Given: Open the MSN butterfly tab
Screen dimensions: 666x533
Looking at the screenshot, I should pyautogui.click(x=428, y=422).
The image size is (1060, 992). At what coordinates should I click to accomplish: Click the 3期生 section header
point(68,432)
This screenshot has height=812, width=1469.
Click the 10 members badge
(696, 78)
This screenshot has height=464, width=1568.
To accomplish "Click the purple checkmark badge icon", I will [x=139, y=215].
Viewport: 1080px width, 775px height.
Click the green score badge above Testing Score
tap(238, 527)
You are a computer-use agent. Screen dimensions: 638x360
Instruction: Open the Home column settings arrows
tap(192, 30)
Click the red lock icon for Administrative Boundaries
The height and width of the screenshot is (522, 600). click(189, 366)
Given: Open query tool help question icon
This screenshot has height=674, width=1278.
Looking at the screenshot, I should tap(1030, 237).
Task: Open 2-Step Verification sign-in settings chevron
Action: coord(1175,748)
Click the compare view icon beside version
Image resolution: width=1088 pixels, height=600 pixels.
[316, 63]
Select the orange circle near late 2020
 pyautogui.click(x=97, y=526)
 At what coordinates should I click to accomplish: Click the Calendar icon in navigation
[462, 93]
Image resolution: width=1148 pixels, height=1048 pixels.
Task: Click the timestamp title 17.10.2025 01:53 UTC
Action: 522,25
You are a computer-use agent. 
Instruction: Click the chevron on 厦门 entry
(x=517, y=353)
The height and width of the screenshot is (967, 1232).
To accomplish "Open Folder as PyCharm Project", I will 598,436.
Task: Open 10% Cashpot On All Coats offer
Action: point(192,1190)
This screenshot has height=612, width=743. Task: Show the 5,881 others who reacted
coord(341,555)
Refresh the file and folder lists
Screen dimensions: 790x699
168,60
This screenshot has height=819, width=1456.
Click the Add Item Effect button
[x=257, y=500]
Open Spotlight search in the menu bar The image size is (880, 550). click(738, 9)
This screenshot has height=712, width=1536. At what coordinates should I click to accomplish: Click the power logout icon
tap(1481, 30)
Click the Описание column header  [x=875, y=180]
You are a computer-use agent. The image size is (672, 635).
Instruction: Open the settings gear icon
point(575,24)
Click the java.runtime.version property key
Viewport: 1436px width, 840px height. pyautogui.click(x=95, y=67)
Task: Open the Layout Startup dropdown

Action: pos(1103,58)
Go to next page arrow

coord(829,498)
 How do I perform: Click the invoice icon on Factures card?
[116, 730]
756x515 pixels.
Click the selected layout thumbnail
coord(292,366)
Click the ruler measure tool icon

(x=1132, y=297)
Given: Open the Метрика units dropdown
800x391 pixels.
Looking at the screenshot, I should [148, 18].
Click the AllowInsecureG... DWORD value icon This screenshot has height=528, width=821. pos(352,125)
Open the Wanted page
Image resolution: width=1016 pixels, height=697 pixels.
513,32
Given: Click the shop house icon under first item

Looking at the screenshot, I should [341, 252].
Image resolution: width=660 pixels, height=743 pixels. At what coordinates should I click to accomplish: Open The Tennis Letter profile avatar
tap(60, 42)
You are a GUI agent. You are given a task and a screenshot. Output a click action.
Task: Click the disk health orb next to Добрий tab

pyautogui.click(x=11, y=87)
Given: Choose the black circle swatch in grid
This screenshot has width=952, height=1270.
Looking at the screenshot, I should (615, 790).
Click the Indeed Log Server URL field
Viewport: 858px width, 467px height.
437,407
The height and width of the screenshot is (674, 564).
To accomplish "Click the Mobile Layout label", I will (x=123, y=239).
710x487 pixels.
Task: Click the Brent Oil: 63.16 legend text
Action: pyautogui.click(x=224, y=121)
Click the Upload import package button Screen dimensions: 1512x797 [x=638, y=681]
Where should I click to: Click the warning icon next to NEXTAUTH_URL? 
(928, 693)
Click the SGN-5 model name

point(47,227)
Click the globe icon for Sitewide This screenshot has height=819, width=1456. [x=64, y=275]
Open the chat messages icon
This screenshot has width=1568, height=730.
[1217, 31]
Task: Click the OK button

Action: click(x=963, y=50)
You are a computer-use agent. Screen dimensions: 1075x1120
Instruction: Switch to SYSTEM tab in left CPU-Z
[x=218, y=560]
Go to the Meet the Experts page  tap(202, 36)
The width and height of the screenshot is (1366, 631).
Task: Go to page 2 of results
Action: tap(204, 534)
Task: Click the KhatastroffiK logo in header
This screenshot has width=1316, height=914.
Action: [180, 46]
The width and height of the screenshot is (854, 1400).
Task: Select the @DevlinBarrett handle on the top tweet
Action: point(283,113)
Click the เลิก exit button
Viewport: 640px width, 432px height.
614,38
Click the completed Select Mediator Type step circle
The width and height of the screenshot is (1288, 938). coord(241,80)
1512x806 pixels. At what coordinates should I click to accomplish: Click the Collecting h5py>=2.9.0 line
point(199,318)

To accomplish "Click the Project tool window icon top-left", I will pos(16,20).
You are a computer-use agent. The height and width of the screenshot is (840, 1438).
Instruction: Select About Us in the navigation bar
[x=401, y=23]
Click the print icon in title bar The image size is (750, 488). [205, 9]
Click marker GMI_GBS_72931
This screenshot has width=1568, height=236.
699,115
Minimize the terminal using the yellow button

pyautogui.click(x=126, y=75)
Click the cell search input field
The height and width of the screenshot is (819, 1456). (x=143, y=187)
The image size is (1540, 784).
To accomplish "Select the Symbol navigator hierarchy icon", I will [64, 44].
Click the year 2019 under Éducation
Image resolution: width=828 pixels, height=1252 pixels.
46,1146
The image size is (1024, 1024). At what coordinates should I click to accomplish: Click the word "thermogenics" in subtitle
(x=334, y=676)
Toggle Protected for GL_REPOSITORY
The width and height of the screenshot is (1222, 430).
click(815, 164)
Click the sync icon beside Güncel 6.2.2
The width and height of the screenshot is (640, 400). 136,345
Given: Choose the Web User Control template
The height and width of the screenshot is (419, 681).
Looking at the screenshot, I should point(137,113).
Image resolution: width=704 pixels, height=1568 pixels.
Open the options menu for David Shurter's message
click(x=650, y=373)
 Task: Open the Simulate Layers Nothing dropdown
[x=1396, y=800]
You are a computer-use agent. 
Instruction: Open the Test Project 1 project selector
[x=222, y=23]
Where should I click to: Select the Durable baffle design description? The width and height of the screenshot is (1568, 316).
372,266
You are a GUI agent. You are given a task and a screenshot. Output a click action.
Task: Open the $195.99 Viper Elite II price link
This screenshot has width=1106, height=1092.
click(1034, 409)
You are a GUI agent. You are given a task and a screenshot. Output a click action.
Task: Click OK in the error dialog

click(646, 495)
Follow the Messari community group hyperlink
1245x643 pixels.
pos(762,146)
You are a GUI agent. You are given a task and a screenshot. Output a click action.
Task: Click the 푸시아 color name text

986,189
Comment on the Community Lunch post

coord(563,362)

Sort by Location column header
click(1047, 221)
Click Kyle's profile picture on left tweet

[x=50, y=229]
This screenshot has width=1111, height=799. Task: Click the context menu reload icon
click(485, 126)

——

▶ The request: List every line in the data above that contains the word "computer", copying each one in full.

▶ Result for this exercise:
You are a computer-use agent. Screen dimensions: 638x360
You are a computer-use agent. 
You are a computer-use agent. The image size is (672, 635).
You are a computer-use agent. Screen dimensions: 1075x1120
You are a computer-use agent. The height and width of the screenshot is (840, 1438).
You are a computer-use agent. 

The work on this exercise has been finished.